The living room sofa was previously done in off-white fabric. Peter and Doten went through a bunch of fabric swatches and picked several of the wilder ones. “I thought, ‘Let’s just go for it,’” Peter says.
The chair on the right was originally also off-white. Peter had it reupholstered in a mix of reddish fabrics. The coffee table-ottoman was previously brown leather.
Peter commissioned the painting from Oscar Magallanes, a local street artist. The piece contains phrases that often get used in Peter’s life, including, “It’s not them it’s you,” “What if …,” “Yeah but …” and “164,” which has to do with a book, he says.
The driftwood throne chair had been sitting in Doten’s backyard for years, and Peter asked if he could have it. He had it sandblasted to clean it up. “It sucks in color and reflects it back,” Peter says.
The same painters who created the dining room wall created the skylight graffiti art. The phrases are taken from a lot of Dogtown sayings, such as “Locals only” and “Valleys, go home.”
The artists also created faux mold to make a piece on the wall look aged, as if it were a piece that came off the Pacific Ocean Park pier in Santa Monica. “A Realtor friend of mine came in here and said, ‘Jimmy, you have to do something about this mold. It’s not healthy,’” Peter says. “I almost fell out of my chair laughing.”
He’s always liked corrugated metal but couldn’t find a place in his house to use the material. So he had Magallanes use corrugated metal to create the multimedia piece in the hallway.
In the powder room, Peter originally tried doing something that he thought might be found in a Jamaican beach shack, but it didn’t work. So instead, he printed out a picture of a Jackson Pollock painting and let his painter loose with it. “It’s a little overwhelming, but it’s so fun,” Peter says. “I like watching peoples’ faces coming into my home.”
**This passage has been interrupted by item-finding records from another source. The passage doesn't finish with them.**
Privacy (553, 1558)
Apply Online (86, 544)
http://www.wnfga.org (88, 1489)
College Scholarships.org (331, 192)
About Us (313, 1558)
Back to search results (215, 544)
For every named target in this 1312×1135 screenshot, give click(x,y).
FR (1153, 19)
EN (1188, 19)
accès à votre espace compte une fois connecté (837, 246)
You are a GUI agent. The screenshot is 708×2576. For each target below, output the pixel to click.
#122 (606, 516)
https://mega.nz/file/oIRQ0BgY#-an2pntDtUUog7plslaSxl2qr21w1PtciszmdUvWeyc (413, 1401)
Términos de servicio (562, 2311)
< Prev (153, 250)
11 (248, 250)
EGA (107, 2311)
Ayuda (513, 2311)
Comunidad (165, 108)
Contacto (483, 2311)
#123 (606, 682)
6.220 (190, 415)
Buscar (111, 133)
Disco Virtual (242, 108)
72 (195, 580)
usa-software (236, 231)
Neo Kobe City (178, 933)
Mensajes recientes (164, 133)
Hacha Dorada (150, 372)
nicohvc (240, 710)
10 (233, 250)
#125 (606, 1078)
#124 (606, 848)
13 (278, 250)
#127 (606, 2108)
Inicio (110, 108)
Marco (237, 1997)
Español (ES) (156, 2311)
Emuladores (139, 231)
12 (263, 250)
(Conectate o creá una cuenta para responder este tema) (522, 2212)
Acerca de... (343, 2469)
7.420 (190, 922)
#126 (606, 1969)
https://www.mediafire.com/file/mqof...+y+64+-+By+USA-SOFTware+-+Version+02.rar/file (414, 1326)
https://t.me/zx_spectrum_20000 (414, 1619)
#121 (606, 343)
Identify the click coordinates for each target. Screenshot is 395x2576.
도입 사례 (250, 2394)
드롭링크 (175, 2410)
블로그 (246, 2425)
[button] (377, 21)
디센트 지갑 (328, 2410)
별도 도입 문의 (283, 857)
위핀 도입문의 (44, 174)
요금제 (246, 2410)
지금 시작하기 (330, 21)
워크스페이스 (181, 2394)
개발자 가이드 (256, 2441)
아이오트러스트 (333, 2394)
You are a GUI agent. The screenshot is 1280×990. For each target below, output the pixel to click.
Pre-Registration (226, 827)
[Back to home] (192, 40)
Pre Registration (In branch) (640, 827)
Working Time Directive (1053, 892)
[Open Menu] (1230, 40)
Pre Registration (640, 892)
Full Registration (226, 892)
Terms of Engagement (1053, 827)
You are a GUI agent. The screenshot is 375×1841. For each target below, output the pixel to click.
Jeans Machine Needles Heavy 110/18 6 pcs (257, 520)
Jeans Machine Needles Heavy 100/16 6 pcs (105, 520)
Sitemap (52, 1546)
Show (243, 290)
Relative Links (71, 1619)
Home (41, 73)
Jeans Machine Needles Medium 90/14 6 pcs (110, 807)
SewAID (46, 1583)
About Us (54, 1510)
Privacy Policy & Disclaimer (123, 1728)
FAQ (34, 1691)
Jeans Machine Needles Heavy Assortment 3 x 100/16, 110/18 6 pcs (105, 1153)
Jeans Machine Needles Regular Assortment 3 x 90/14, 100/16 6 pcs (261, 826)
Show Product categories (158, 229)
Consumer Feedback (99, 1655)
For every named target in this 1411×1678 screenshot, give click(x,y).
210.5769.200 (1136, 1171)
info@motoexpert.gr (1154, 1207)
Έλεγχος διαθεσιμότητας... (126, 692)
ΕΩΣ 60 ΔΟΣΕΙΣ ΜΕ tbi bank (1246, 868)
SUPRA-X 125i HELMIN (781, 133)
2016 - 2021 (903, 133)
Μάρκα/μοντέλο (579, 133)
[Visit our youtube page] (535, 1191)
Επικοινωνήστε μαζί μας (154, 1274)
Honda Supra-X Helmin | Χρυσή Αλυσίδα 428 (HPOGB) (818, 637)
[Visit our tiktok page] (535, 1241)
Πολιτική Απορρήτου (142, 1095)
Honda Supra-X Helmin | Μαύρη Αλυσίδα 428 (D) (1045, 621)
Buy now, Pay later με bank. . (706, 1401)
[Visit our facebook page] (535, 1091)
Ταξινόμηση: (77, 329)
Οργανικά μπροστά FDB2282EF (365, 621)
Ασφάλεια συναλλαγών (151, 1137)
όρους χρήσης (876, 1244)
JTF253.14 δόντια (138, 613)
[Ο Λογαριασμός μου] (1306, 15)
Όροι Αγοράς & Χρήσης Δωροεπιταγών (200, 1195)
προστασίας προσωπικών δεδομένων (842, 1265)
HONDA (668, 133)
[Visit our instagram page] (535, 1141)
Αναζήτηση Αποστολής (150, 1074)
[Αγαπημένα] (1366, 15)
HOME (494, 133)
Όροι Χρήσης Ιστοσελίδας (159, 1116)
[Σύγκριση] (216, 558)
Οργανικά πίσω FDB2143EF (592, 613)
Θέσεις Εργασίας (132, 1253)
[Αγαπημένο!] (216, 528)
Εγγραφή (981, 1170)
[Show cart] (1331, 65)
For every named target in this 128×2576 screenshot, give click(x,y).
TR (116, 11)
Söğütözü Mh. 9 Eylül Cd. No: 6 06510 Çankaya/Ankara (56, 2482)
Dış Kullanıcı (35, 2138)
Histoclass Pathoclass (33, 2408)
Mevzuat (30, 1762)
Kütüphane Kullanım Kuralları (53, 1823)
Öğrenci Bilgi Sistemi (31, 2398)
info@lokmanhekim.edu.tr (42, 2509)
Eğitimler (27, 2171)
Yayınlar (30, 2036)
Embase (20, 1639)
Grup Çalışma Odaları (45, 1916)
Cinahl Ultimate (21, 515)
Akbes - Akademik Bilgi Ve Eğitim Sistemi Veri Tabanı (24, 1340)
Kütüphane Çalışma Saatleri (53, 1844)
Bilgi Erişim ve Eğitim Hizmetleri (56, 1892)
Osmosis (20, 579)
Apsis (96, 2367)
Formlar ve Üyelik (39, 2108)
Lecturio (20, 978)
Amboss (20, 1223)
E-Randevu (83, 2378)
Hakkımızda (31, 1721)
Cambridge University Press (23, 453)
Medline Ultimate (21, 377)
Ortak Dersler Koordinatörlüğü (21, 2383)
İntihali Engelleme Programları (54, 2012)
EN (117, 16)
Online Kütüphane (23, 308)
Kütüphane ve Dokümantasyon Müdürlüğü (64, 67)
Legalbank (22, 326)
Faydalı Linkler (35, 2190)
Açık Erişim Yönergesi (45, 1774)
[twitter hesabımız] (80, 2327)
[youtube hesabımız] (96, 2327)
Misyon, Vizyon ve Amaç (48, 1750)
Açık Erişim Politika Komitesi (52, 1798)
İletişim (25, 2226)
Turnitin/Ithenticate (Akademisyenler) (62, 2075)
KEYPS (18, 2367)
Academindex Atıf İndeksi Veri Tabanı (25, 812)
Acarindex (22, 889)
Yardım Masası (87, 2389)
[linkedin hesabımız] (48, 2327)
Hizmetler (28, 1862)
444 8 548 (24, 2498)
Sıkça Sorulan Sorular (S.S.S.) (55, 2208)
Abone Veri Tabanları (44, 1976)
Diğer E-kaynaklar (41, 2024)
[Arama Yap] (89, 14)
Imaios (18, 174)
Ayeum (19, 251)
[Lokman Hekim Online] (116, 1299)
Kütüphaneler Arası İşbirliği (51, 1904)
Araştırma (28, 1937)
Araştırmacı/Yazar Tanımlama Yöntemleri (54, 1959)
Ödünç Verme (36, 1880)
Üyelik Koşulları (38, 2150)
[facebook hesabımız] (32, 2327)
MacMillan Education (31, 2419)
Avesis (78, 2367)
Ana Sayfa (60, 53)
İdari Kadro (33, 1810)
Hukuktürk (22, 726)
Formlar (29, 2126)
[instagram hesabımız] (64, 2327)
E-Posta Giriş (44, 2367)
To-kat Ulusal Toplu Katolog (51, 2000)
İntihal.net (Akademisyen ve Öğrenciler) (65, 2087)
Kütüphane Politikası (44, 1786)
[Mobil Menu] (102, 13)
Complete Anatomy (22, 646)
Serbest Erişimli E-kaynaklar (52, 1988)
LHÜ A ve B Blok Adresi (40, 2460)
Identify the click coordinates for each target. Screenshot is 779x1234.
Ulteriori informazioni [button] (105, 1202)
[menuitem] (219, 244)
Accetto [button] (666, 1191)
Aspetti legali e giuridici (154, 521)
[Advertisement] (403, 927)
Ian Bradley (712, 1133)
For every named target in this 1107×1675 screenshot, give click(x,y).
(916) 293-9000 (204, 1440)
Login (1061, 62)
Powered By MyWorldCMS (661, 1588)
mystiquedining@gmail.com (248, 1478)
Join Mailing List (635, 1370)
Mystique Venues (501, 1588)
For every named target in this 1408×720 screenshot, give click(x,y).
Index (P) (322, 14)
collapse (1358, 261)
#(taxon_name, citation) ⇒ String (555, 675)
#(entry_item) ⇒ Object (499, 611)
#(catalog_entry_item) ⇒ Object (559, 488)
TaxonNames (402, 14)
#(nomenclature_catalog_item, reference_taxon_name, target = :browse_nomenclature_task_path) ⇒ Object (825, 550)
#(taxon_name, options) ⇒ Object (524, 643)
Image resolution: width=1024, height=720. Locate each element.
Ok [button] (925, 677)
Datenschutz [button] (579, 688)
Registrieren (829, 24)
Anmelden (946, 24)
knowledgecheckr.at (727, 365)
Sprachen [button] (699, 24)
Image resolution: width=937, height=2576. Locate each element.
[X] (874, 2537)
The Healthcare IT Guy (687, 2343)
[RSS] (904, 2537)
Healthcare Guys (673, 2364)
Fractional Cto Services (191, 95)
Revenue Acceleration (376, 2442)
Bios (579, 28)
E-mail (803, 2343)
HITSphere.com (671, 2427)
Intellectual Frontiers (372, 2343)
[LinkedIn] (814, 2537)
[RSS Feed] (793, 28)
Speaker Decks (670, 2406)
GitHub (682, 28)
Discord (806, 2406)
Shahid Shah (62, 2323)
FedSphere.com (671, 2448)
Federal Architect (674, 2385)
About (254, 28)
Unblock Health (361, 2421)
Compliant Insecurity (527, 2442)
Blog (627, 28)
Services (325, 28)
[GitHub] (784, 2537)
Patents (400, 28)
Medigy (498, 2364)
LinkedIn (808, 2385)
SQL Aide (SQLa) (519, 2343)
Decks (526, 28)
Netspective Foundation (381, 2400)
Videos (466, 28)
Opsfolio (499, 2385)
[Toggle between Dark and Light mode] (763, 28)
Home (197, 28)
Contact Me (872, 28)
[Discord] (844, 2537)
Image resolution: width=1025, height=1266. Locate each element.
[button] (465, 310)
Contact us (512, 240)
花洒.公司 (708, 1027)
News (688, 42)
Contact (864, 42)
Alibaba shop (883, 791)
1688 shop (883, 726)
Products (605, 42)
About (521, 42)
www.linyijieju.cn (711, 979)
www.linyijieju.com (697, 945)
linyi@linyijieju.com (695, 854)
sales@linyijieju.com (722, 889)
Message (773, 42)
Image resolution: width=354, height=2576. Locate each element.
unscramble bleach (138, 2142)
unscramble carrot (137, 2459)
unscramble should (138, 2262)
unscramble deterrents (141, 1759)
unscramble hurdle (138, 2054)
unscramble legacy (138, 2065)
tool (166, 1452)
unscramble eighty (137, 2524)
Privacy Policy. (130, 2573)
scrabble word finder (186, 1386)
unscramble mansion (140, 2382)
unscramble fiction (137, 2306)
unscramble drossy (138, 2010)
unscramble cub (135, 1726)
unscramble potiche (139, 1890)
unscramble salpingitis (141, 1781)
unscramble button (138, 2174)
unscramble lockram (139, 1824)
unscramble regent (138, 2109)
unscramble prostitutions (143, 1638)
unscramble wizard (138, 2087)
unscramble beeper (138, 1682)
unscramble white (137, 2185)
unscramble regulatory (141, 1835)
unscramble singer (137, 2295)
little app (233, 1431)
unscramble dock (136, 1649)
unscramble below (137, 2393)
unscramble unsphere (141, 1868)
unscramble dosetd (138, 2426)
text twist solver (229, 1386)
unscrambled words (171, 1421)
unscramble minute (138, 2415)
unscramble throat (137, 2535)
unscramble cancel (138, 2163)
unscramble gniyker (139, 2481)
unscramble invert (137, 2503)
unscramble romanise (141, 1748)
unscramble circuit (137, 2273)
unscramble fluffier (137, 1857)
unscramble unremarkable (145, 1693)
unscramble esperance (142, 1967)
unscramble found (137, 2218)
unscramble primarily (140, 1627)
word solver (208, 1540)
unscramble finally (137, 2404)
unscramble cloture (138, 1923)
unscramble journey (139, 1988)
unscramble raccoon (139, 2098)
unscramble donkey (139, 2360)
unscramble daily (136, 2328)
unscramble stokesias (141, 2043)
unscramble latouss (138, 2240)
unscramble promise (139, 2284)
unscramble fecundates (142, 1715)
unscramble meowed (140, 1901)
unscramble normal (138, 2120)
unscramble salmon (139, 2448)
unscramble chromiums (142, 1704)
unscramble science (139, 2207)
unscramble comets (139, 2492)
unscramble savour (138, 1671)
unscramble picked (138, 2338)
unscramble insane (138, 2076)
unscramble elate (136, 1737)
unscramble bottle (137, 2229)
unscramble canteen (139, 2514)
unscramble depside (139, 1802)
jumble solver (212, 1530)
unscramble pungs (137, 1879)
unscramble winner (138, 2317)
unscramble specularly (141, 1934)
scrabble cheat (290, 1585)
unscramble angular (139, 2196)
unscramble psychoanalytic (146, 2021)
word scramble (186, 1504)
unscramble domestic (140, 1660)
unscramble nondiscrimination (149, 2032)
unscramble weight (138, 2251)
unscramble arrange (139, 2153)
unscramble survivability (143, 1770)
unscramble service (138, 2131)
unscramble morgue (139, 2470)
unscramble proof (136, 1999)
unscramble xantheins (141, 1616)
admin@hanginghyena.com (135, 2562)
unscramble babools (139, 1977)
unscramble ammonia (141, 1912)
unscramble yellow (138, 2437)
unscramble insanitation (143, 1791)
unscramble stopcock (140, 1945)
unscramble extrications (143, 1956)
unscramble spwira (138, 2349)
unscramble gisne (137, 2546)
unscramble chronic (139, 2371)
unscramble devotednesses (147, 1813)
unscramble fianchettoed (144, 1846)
The orange and blue color scheme continues in one of the guest rooms. It’s hard to tell in the photos, but the painter used different finishes — flat, satin and glossy — to create wall stripes.
The photograph is of Greg Noll, who signed the print, standing in front of a wave at the famous Hawaii surf spot called Pipeline.
A pricey marble countertop adds color to the master bathroom. “Different flavors of marble spark it for people,” Peter says. “This flavor of marble sparked it for me. It just happened to be the most expensive one.”
In the master bedroom, the bed sits on a double-faded, double-dyed orange rug. The headboard is reclaimed lumber pieces put together by Peter’s cabinetmaker friend. “I bet there’s a lot of lead paint in it,” Peter says. “I have enough brain damage as is, so we added coats of flat sealer.”
The mirror is an old window frame; Peter removed the glass panes and added mirrors. It sits on an 8-by-8-inch base and is bolted to the wall.
Peter gets up and surfs almost every morning, then has coffee on the deck, goes for a hike with his dog, then to yoga. Then his girlfriend comes over, and they lounge in the pool on chairs resting on the Baja shelf. It certainly sounds like a colorful life. “Anybody can have blah,” Peter says. “But blah is no fun. Colors are fun and soothing at the same time.”